● **YOUR INSTRUCTIONS**
Lines in the records below that contain the word "beside" must each be copied.

● **AVAILABLE DATA**
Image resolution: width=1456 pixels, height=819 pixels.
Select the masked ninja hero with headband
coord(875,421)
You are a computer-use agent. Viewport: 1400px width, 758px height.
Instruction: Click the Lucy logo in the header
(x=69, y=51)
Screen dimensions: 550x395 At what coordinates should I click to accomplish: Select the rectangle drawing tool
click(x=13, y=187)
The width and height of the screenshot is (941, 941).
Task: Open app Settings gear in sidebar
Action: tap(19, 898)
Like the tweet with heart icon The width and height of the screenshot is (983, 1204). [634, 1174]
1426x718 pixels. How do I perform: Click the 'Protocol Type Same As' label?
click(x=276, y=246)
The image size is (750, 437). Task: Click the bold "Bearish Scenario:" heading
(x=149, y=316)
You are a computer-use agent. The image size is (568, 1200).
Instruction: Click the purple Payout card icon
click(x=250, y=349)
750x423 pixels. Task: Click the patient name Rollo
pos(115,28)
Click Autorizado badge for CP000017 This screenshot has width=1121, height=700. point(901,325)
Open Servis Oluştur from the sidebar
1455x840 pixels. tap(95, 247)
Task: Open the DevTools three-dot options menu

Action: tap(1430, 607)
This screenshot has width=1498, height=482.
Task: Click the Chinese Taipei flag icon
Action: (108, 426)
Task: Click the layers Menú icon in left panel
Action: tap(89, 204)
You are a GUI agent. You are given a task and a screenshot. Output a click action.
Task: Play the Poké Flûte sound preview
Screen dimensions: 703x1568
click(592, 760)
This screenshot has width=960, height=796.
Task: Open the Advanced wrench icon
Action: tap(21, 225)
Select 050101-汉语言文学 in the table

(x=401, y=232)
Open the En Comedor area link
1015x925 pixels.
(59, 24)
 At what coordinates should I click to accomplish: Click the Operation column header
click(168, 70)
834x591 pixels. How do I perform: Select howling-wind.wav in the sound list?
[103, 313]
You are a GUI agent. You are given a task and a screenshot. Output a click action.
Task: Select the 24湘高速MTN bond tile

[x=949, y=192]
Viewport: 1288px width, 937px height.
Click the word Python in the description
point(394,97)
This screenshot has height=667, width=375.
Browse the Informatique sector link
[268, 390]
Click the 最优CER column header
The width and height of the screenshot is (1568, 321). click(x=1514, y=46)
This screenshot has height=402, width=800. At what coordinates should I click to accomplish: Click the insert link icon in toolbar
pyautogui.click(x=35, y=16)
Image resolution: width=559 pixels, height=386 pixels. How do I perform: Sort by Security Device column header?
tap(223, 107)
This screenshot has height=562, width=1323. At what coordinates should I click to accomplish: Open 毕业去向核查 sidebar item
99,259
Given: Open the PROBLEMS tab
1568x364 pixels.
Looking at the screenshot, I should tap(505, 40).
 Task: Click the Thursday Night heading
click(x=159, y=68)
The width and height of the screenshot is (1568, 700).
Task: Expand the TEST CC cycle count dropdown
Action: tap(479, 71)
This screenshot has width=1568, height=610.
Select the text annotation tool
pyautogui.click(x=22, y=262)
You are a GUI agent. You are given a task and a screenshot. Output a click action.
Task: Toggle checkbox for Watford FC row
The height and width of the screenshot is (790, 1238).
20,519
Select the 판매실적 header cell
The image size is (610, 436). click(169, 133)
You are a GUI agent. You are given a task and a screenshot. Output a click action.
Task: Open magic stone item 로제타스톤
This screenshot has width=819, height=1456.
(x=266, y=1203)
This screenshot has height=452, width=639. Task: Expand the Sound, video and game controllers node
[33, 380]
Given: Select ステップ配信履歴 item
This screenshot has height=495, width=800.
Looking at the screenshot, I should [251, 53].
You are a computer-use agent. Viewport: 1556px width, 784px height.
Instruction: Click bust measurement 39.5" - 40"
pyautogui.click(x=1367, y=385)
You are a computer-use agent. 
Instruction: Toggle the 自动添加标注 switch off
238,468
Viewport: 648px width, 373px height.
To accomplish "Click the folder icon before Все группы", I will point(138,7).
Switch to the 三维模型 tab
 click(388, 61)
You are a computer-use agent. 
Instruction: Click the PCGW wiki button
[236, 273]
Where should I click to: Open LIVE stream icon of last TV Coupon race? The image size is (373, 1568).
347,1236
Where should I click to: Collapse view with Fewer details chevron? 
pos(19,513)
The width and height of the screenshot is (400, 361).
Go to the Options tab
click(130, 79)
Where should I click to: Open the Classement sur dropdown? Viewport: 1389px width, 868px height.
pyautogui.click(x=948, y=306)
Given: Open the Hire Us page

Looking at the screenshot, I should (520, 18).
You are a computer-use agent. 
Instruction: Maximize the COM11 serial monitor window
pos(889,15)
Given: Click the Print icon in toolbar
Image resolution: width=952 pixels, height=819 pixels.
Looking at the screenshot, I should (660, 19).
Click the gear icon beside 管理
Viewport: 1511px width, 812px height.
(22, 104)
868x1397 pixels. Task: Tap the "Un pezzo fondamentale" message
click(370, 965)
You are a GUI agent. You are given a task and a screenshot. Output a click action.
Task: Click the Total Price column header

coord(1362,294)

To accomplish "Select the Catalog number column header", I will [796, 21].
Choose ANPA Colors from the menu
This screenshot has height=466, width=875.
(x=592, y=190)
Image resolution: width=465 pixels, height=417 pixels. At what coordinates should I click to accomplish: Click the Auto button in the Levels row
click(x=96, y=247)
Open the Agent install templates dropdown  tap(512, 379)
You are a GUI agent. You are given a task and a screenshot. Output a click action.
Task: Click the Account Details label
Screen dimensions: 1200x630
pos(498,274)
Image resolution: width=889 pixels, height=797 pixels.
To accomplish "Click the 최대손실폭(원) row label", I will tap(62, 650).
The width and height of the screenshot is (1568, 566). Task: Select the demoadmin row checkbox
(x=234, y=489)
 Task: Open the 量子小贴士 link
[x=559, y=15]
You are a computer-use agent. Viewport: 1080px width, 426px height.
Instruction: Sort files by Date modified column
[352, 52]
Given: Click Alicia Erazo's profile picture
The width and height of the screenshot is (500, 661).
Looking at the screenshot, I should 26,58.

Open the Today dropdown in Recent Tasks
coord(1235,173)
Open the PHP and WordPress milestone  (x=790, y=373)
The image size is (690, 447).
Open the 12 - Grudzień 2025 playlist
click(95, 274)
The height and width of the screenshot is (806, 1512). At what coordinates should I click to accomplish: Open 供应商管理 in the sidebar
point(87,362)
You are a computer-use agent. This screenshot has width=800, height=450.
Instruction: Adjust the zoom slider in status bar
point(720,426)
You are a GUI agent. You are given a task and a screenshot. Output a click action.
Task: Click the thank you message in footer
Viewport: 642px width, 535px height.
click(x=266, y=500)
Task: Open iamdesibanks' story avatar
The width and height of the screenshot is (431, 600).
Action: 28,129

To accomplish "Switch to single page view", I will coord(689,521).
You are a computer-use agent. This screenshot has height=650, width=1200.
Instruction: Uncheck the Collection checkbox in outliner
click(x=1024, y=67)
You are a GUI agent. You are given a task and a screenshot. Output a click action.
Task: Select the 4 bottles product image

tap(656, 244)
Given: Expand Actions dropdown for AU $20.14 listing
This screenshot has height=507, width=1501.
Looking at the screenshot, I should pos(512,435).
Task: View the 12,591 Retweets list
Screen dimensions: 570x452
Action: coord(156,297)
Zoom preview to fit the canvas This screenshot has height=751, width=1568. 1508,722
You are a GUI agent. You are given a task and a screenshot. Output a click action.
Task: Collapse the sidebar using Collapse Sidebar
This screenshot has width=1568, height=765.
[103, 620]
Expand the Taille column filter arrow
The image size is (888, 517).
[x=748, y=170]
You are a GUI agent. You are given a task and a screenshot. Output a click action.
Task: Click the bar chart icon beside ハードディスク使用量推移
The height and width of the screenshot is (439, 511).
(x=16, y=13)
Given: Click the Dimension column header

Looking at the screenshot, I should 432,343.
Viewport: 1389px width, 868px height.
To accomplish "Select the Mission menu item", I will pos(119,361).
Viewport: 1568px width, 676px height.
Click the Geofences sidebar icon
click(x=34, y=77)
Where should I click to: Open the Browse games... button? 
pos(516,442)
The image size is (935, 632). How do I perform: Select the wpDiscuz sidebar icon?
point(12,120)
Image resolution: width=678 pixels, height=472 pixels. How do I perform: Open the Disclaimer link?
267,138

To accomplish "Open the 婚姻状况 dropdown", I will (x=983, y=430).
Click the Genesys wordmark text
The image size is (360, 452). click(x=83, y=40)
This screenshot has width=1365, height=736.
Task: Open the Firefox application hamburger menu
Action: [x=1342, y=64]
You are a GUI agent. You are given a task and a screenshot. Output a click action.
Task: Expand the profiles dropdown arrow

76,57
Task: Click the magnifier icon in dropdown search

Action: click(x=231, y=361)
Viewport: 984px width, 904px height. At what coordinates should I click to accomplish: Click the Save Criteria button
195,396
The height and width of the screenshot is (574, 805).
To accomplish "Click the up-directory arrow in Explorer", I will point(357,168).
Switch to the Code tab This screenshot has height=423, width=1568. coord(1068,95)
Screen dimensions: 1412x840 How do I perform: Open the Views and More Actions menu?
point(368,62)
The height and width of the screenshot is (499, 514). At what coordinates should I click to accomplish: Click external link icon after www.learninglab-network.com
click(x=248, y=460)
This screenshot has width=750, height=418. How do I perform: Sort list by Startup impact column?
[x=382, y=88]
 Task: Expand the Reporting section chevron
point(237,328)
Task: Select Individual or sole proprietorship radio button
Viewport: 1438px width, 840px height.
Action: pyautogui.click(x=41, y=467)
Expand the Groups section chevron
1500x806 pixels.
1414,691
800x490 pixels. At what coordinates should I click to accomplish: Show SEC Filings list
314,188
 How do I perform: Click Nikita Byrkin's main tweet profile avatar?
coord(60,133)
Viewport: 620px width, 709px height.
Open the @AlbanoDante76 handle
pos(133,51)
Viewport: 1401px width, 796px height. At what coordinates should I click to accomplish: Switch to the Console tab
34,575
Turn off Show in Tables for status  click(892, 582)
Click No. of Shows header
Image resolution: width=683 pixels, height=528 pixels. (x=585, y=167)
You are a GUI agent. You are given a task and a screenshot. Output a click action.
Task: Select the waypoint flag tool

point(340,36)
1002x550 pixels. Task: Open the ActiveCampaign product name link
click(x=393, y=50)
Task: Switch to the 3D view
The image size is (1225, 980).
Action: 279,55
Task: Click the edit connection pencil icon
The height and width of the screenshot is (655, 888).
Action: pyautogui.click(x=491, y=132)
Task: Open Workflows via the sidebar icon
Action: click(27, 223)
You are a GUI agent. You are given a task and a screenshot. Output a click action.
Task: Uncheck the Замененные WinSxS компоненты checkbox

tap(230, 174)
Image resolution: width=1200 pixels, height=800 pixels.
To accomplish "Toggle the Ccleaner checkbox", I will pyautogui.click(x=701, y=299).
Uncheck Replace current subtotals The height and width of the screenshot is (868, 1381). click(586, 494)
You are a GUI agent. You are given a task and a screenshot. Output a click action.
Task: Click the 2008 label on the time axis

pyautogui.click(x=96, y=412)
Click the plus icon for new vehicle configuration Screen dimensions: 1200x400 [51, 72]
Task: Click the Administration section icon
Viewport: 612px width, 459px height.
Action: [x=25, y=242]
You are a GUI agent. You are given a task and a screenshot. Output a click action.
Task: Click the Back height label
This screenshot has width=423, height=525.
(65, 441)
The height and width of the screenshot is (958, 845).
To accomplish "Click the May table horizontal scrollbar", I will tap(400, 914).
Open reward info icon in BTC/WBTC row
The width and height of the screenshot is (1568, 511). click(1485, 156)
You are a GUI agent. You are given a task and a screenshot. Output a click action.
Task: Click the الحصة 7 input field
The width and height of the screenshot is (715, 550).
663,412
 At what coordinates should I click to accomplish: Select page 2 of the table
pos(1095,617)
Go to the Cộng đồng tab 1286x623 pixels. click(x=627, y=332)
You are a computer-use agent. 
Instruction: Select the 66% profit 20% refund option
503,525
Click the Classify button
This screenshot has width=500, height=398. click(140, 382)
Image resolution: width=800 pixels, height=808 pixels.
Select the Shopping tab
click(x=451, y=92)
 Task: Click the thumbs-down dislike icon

● **REPLY TO THE EXERCISE**
Click the gear icon beside 管理
Task: Click the bar chart icon beside ハードディスク使用量推移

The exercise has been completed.